Hi,
I have several networks, but I will train them sequentially. Now I am a little confused about how the memory gets cleared after one network does the forward and backward. For example, I have 2 networks, net1 and net2. First, I use bind to create an executor and do forward with is_train= True and do backward. Then I need to create another executor by binding net2. Since the first one will take too much memory especially many intermediate feature maps and so on, I am wondering if this would cause any trouble. What I want is after I use net1, I need to clear it to give space for net2. Could anyone explain to me how this works? Then I will be able to manage my memory more efficiently. Thanks a lot
You can bind multiple executors that share memory if you are never using them in parallel. Look into Executor.reshape for example. If your use case is applying the same network with different input shapes, you can directly use reshape(). Otherwise, you need to bind shared mem executors by yourself.
My case is not using the same network with different input shapes but dealing with different networks. I just want to know, if I bind another network, how I could clear the previous one, or it gets cleared automatically?
I mean like if first I set executor = net1.bind(...) and then I set executor = net2.bind(...), since it is the same variable, does it mean the first executor object will get released and cleared and the second created will be assigned to it. So I dont clear it manually, is that so? Just want to make sure. Thanks
It depends on the behavior of python's garbage collector. memory will be freed up when python executor object destructs. You can refer to python's document for that.
I tried this for example, I used vgg16 and defined its symbol as net1 and I have the same configuration called net2.
If I tried this:
executor = net1.simple_bind(ctx=mx.gpu(0), data=(1,3,224,224), grad_req="write")
executor = net2.simple_bind(ctx=mx.gpu(0), data=(1,3,224,224), grad_req="write")

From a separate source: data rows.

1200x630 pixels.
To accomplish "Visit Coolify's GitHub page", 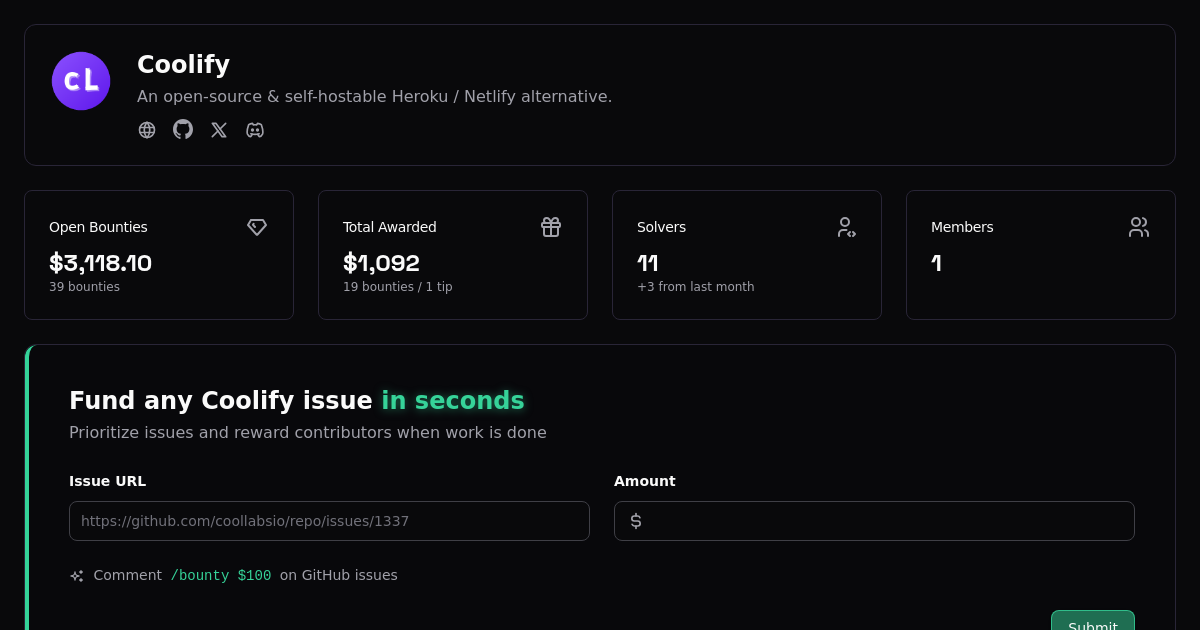I will pyautogui.click(x=182, y=130).
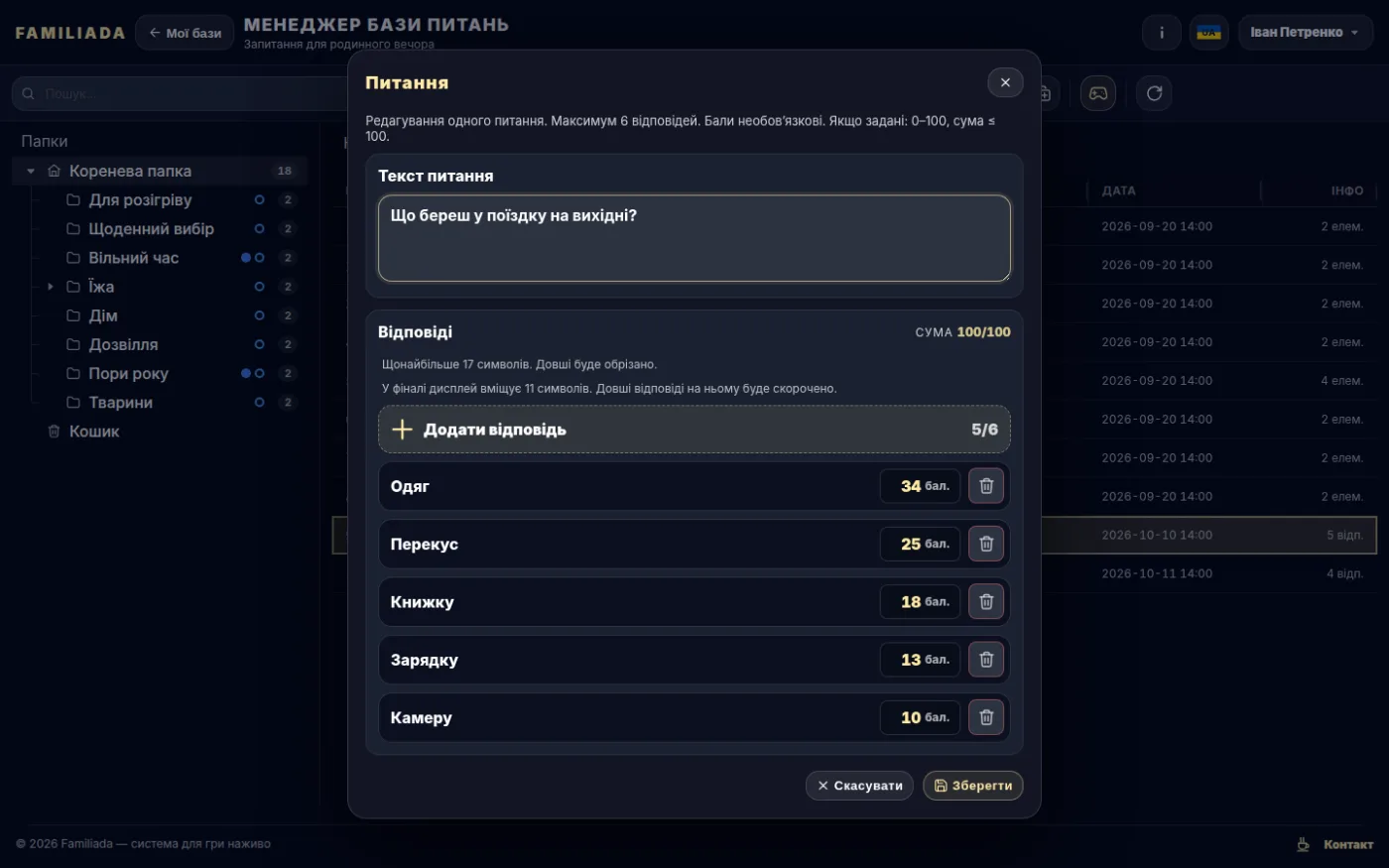This screenshot has width=1389, height=868.
Task: Open the info button in header
Action: 1161,33
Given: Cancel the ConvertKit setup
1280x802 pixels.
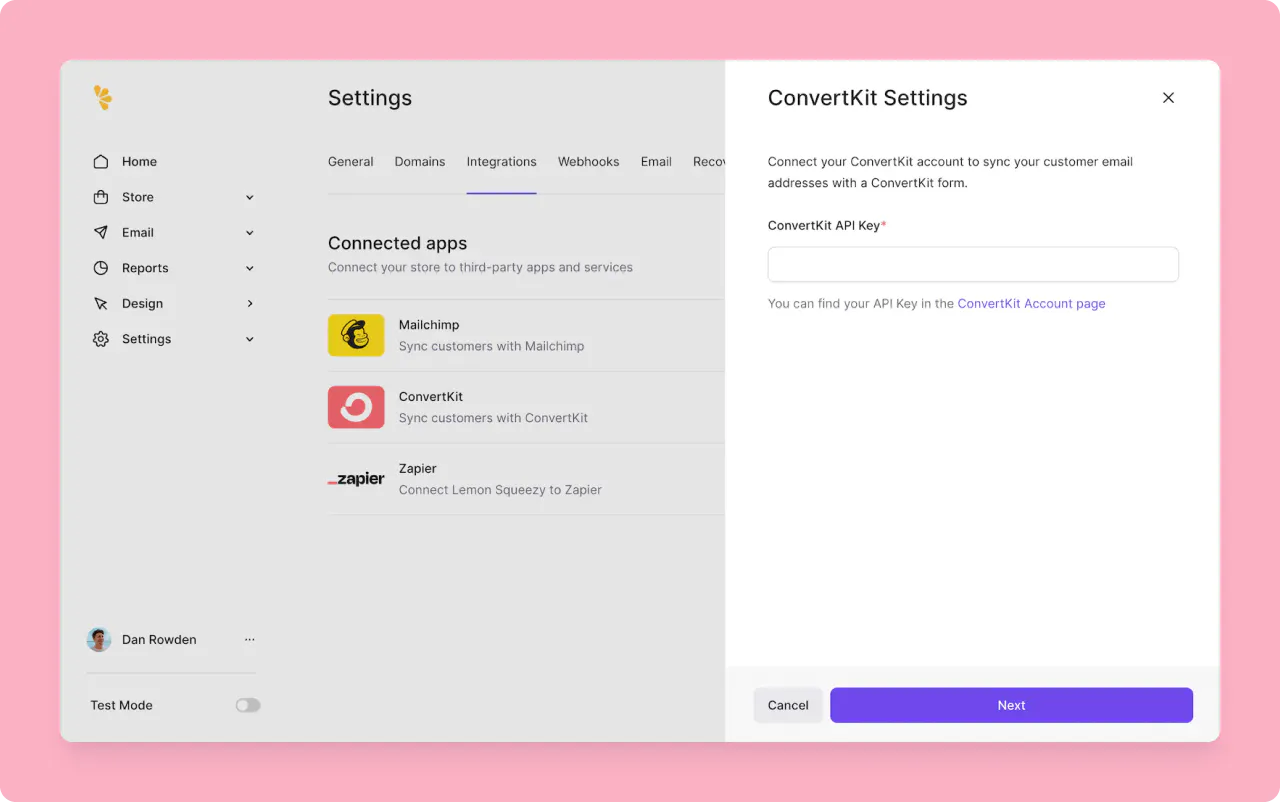Looking at the screenshot, I should [x=788, y=705].
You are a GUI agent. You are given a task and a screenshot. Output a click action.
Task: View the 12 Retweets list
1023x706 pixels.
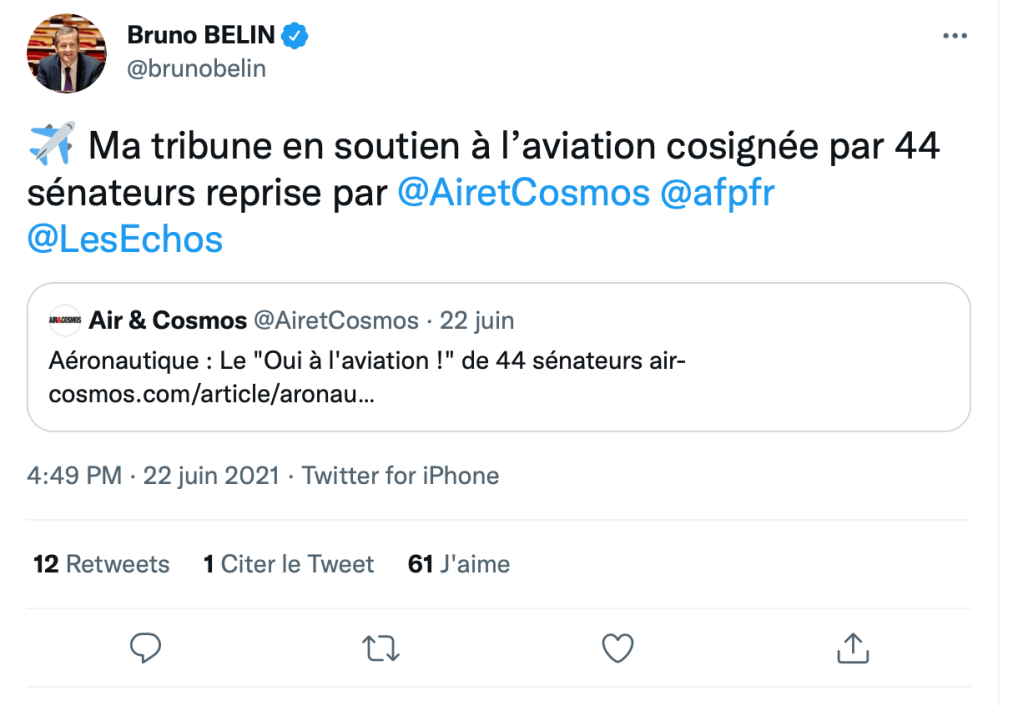click(x=101, y=564)
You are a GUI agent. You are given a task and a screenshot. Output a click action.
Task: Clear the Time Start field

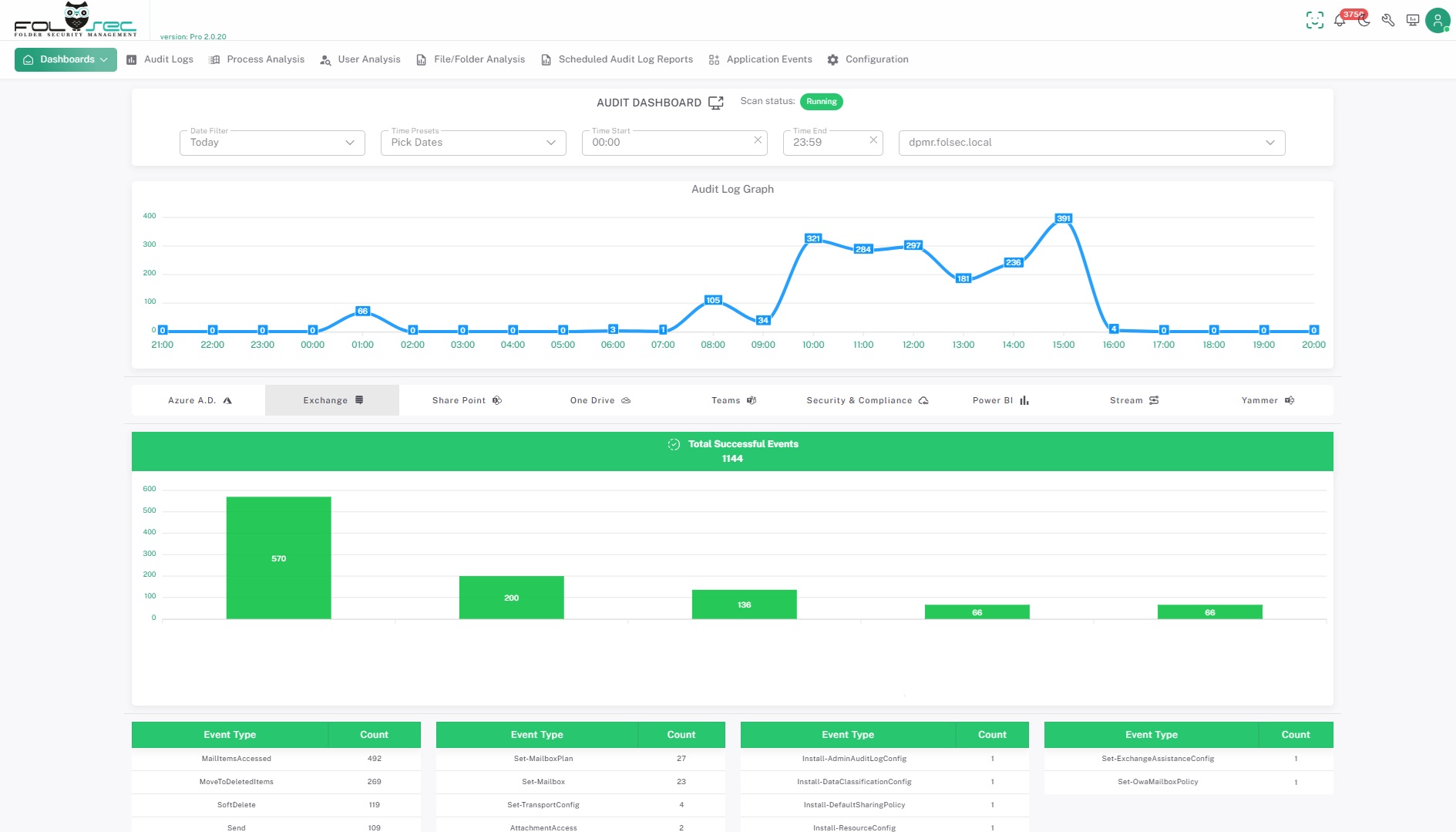[x=758, y=140]
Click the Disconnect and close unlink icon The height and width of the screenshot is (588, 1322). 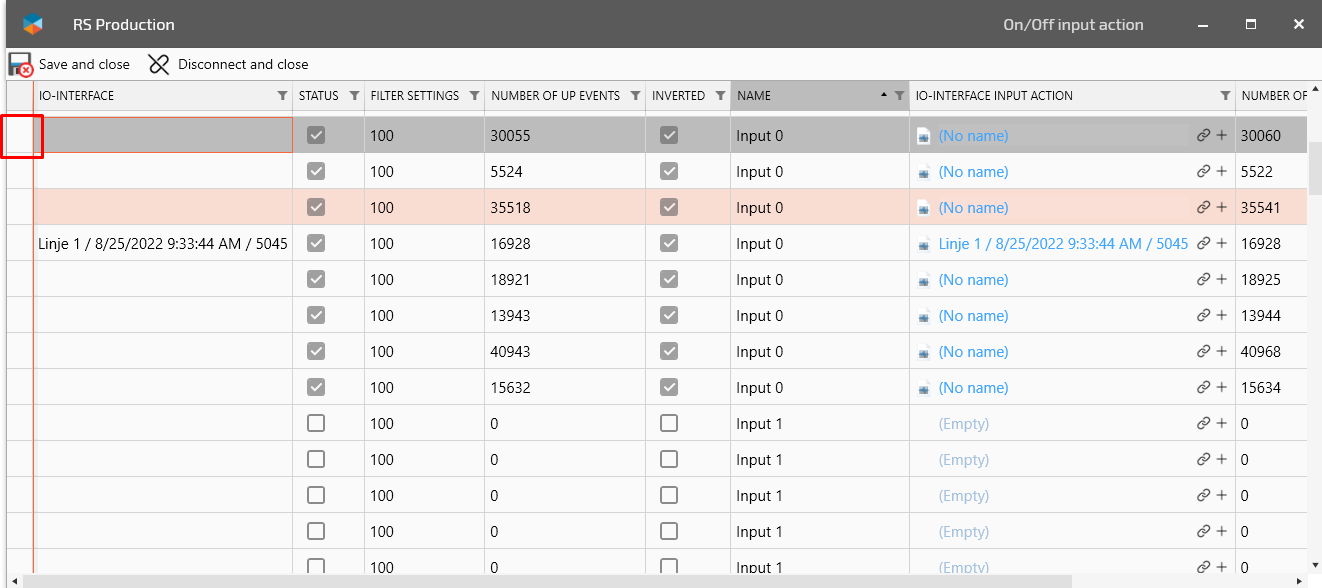pyautogui.click(x=159, y=65)
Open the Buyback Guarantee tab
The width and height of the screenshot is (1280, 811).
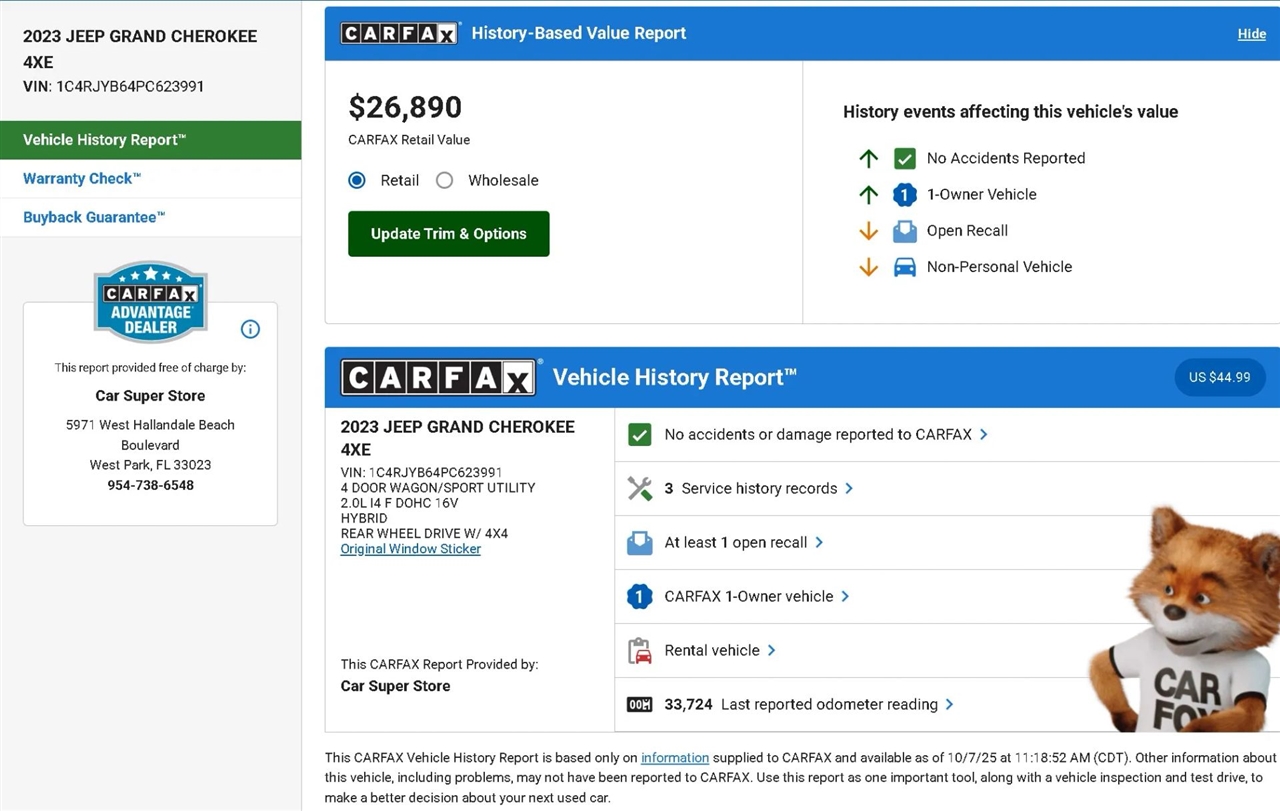pos(94,217)
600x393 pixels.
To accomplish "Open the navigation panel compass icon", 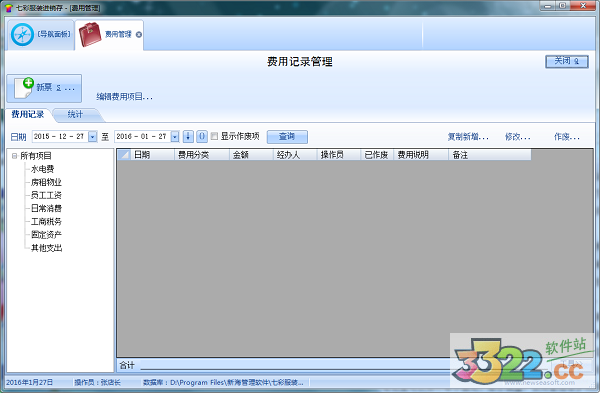I will tap(22, 35).
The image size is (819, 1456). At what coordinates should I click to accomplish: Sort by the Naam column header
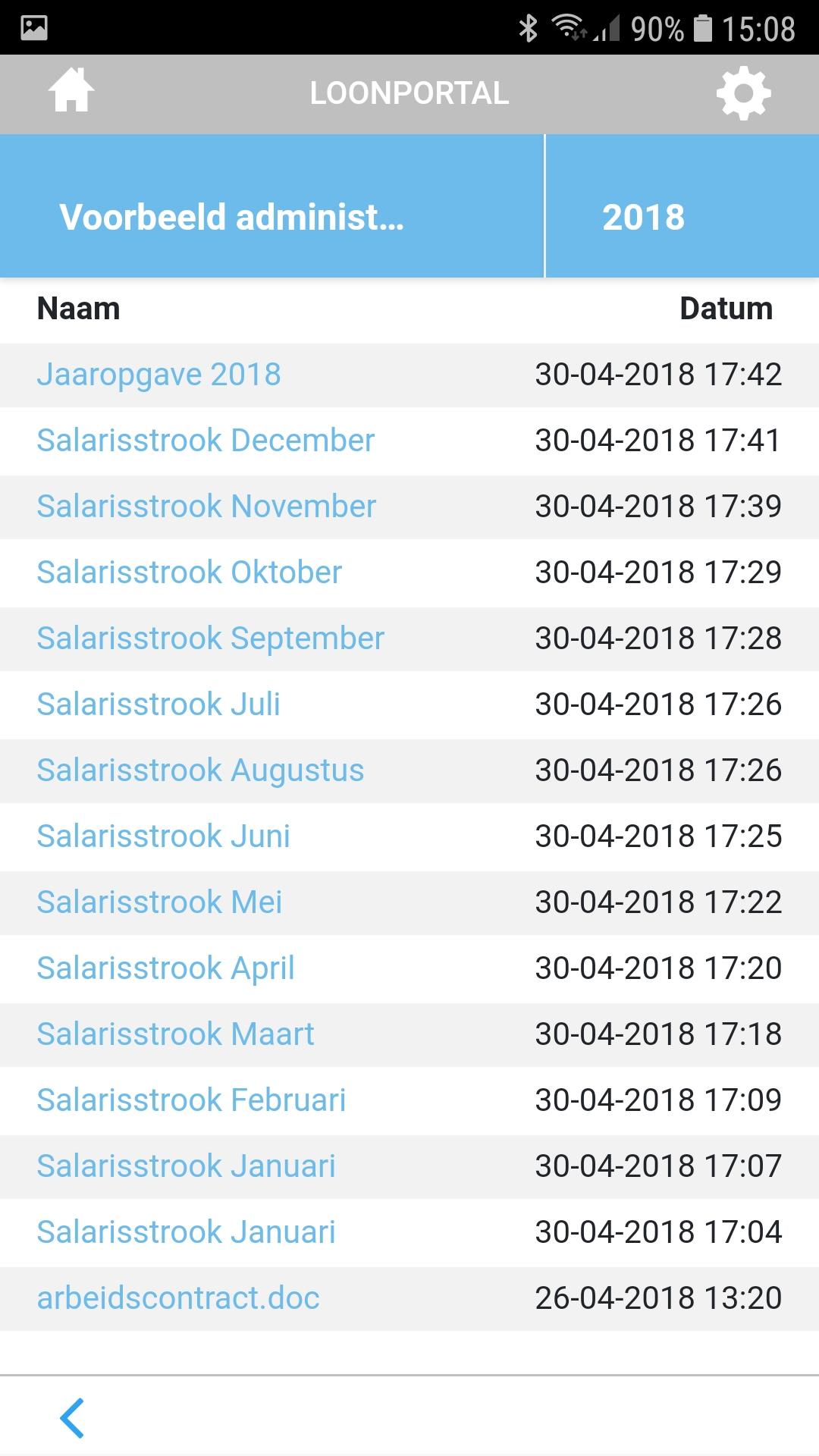pyautogui.click(x=79, y=309)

this will cause out of memory error. If I only ran the first, everything is fine, which only took 2+g memory. But when I change it to the second one, it seems it doesnt release the memory so the memory just got overrun. So here is what I said earlier. how could I manage the memory? According to Python, I think as long as there is no reference to the variable, it would be cleared. However, I dont know how to deal with this situation. Any advice?
I think it is pretty necessary to bind different symbols dynamically. Because of the limited gpu memory, we can not run several networks in parallel, so binding them dynamically and assigning corresponding parameters can be necessary. So how could I do this without being out of memory? To be specific, how could I clear the memory up and set up a new network afterwards? @piiswrong
you can try delete executor.
On Feb 9, 2016 1:29 AM, "horserma" [email protected] wrote:
I think it is pretty necessary to bind different symbols dynamically.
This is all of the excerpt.